Effect of nerve growth factor on peptide neurons in dorsal root ganglia after taxol or cisplatin treatment and in diabetic (db/db) mice

Abstract

In our study we have used morphological and radio-immunological methods for the investigation of calcitonin gene-related peptide (CGRP) and substance P in cervical dorsal root ganglia (DRGs) in mice after administration of taxol or cisplatin and in spontaneously diabetic animals (db/db mice). The results were compared to findings in animals receiving recombinant human nerve growth factor (rhNGF). Morphometric analysis did not reveal any significant changes of cell size distribution in diabetic and taxol-treated mice, whereas cisplatin induced a significant decrease in the number of large- and medium-sized neurons, indicating neuronal atrophy. This finding correlated with a highly significant loss of neuropeptides after cisplatin-application. Measurement of peptide levels in the taxol-treated groups and in diabetic mice demonstrated a decrease predominantly for CGRP. Application of 10 mg/kg NGF caused a significant elevation in peptide-immunoreactivity in control animals and in taxol-treated mice, i.e., statistically significant increase in peptide concentrations and in the number of substance P- and CGRP-immunoreactive DRG-neurons, suggesting a recruitment of additional peptide cells. In diabetic animals a restoration in CGRP-content was observed under NGF-treatment; however, in this model the quantitative parameters did not demonstrate further elevation above control levels.
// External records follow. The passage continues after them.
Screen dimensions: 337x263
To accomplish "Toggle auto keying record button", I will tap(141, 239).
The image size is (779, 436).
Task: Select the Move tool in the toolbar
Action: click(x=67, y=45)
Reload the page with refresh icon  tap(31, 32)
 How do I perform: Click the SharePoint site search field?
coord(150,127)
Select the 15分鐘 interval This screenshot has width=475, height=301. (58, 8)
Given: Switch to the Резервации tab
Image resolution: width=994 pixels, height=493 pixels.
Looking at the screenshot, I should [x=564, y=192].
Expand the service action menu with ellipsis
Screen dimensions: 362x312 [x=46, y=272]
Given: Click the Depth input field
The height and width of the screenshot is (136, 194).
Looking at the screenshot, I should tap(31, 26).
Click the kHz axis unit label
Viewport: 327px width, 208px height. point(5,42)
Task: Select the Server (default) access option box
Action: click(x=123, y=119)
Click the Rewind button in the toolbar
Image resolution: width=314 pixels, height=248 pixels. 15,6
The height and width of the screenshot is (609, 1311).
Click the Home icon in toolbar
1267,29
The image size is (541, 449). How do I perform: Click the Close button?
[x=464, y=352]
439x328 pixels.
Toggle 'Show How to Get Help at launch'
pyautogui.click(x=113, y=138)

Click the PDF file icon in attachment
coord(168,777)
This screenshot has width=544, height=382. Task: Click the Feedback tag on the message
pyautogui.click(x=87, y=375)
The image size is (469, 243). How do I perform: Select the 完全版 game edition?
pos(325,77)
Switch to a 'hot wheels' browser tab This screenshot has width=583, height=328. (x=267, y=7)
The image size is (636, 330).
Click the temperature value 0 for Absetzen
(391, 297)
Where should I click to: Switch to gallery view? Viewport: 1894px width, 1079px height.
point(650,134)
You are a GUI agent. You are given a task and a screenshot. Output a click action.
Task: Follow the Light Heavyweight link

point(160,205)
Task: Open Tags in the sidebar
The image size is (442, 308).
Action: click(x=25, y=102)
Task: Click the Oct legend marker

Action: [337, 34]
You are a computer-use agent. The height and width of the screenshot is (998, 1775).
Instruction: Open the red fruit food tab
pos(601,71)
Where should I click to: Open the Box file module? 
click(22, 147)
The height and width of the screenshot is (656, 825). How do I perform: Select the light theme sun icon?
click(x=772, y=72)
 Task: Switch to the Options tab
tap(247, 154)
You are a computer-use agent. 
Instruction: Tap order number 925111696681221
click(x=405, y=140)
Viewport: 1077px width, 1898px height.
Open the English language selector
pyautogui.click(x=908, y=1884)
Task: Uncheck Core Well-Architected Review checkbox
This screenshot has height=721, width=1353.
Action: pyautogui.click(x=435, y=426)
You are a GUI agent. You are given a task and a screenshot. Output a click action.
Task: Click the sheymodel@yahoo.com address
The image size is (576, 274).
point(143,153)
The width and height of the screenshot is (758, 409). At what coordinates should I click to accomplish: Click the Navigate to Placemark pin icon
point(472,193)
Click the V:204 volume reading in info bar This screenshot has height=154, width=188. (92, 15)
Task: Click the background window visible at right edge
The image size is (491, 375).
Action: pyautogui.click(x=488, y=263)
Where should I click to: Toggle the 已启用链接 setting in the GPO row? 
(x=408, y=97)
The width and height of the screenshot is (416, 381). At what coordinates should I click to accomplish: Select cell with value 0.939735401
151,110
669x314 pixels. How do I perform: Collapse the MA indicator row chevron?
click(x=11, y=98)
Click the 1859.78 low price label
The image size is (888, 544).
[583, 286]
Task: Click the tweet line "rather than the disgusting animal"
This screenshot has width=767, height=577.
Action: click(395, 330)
Our data support the hypothesis that NGF exerts a major effect on the metabolism of transmitters associated with nociception and sensation in “healthy” controls and in various models of toxic and metabolic neuropathy. In light of these results, the exogenous application of NGF may contribute to the restoration of neuronal function and integrity during the course of sensory system disorders and may present a useful approach to the treatment of peripheral neuropathies.